Несмотря на заложенный нос, он чувствовал себя хорошо, и ему не хотелось сидеть на месте. В комнатах было так тепло, что он решил одеться попозже, и так и расхаживал голым. Он подошел к окнам большой комнаты и стоял, глядя наружу. Комната была расположена высоко; сначала он испугался и попятился, потому что ему было непривычно находиться в здании, в котором больше одного этажа. Это было все равно, что смотреть вниз с дирижабля: чувствуешь себя отделившимся от земли, властным, свободным от всего. Под самыми окнами росли деревья, а за ними стояло белое здание с изящной квадратной башней. За этим зданием уходила вдаль широкая долина. Вся она была была возделана, потому что все бесчисленные клочки земли зелени, расцвечивавшие ее, были прямоугольными. Даже там, где зеленое вдали сливалось с голубым, еще можно было различить темные линии дорожек, живых изгородей или деревьев, сеть столь же тонкую, как нервная система живого организма. А совсем далеко возвышались окаймлявшие долину холмы, синяя складка за синей складкой, мягкие и темные на фоне бледно-серого, без оттенков, неба.

Шевек никогда не видел ничего прекраснее этого пейзажа. Нежность и живость красок, смесь прямых линий, проведенных человеком, и мощных, обильных природных контуров, разнообразие и гармония всех элементов создавали впечатление сложной цельности, такой, какую он никогда еще не видел, разве что, быть может, порой встречал ее слабое предвестие на ясных и задумчивых лицах некоторых людей.

По сравнению с этим любой пейзаж, которым мог похвалиться Анаррес, даже Аббенайская долина и ущелья в горах Нэ-Тэра, был убогим: бесплодным, пустынным и примитивным. Просторы пустынь Юго-Запада были красивы, но эта красота была враждебной и вневременной. Даже там, где люди усерднее всего возделывали землю Анарреса, ландшафт по сравнению с этим завершенным великолепием жизни, полной чувства истории и грядущих времен, неистощимой, был подобен грубому наброску желтым мелом.

— Вот так и должна выглядеть планета, — подумал Шевек.

А там, снаружи, где-то среди зелено-голубой роскоши, в вышине что-то пело: тоненький голосок, невероятно нежный, то замолкавший, то вновь начинавший звучать. Что это такое? Мелодичный, дикий, слабый, нежный голосок, музыка в воздухе.
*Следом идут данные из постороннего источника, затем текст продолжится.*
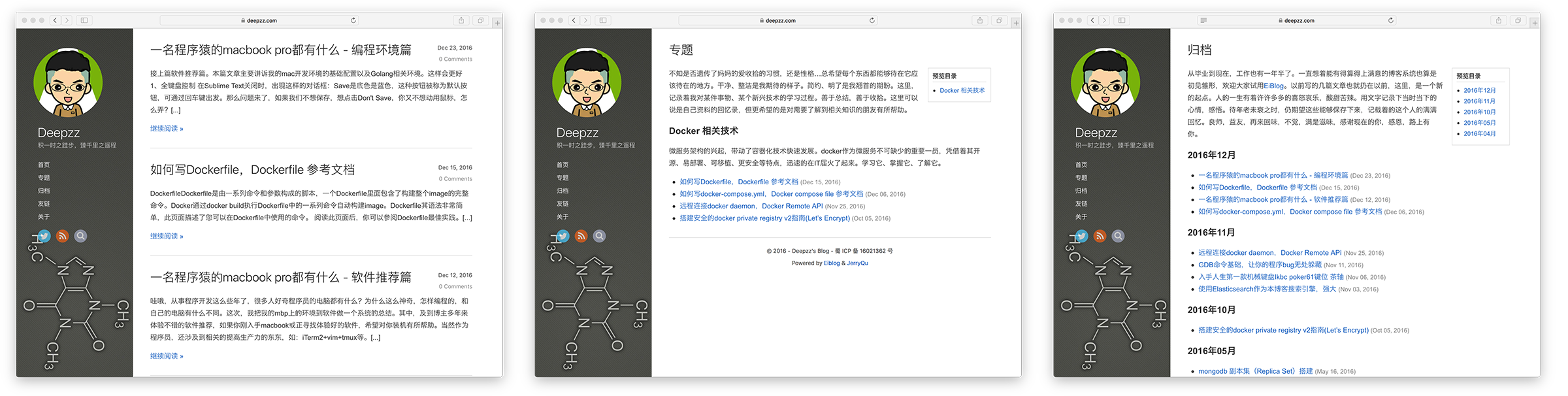
Task: Go forward in the middle Safari window
Action: click(585, 20)
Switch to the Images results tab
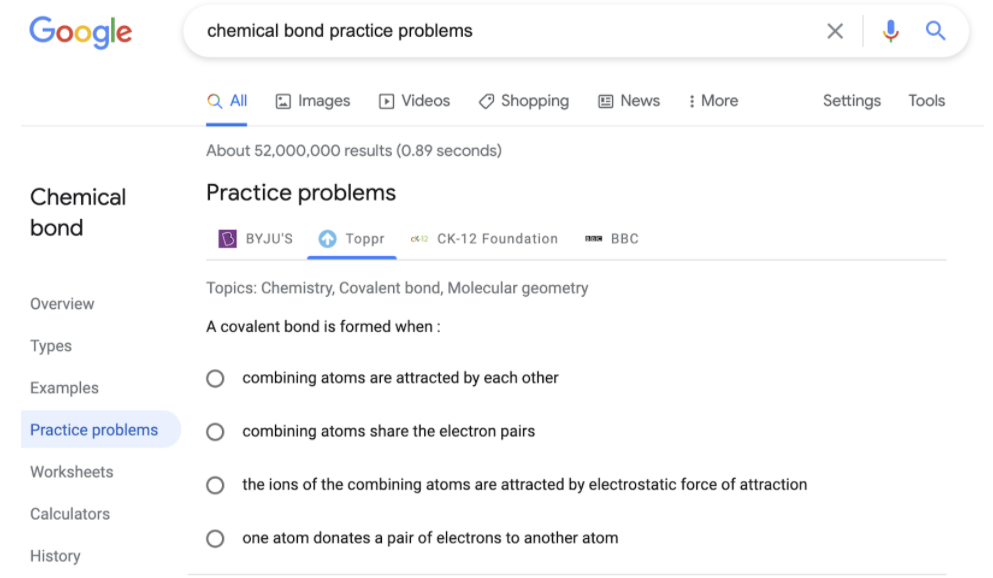This screenshot has height=578, width=993. (313, 101)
Он слушал, и у него перехватывало дыхание.

В дверь постучали. Обернувшись от окна, Шевек, голый и удивленный, сказал: «Войдите!»
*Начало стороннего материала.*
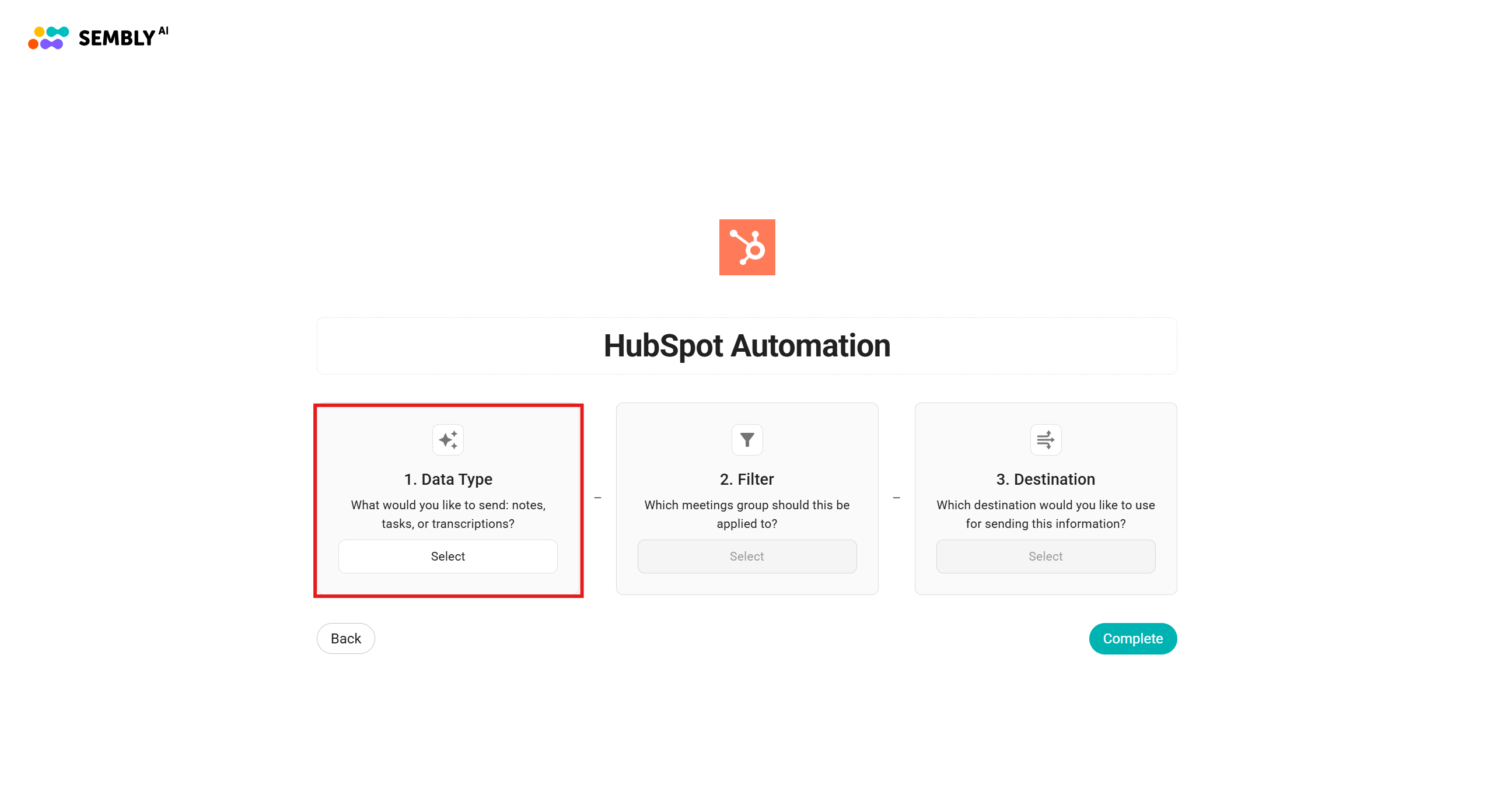Click the Sembly colored dots logo
Image resolution: width=1493 pixels, height=812 pixels.
click(48, 38)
Вошел какой-то человек со свертком. Он остановился у порога. Шевек подошел к нему, по анарресскому обычаю назвав свое имя и по уррасскому обычаю протягивая руку.
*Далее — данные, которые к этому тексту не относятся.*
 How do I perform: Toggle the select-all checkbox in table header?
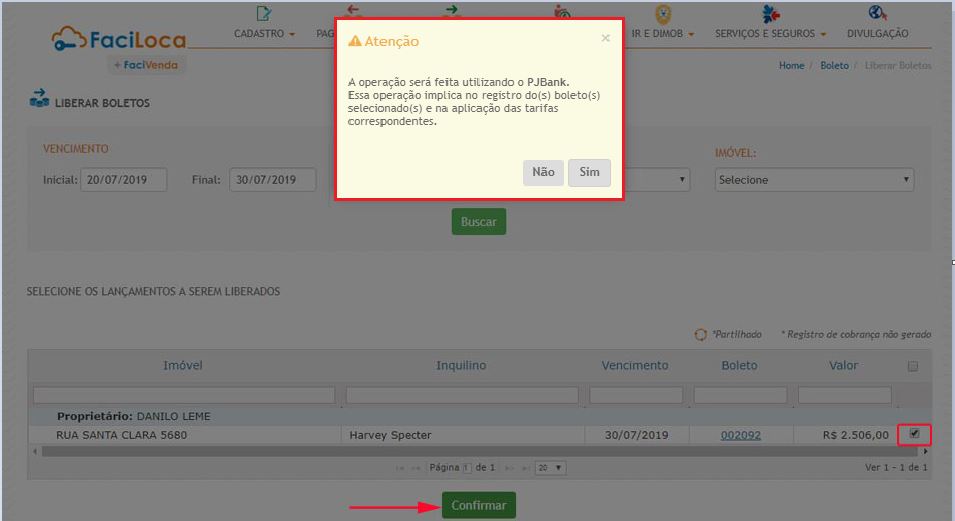(x=912, y=367)
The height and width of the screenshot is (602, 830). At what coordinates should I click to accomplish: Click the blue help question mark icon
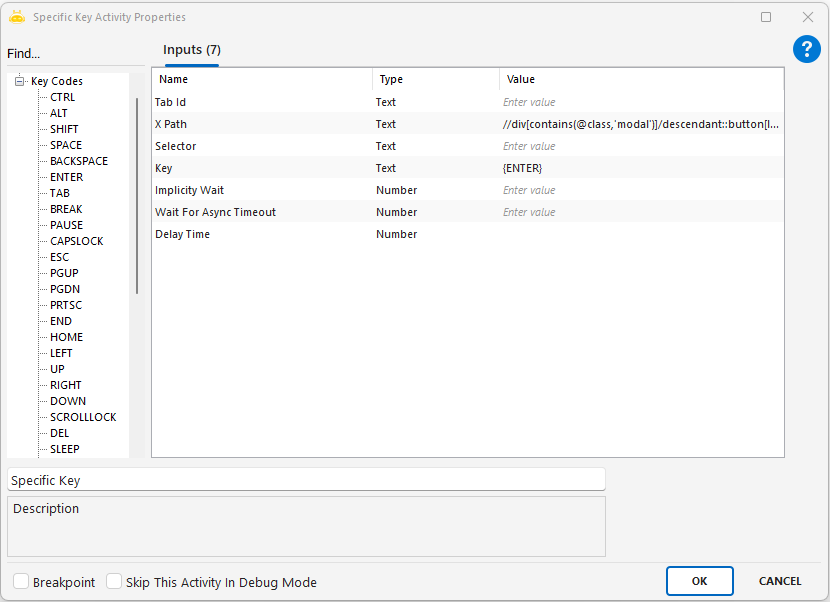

Вошедший, мужчина лет пятидесяти, с морщинами, испитым лицом, сказал что-то, из чего Шевек ни слова не понял, но руку пожимать не стал. Может быть, ему мешали свертки, но он даже не попытался переложить и освободить руку. Лицо у него было страшно серьезное. Возможно, он был смущен.

Шевек, полагавший, что хотя бы уррасскую манеру здороваться он освоил, растерялся.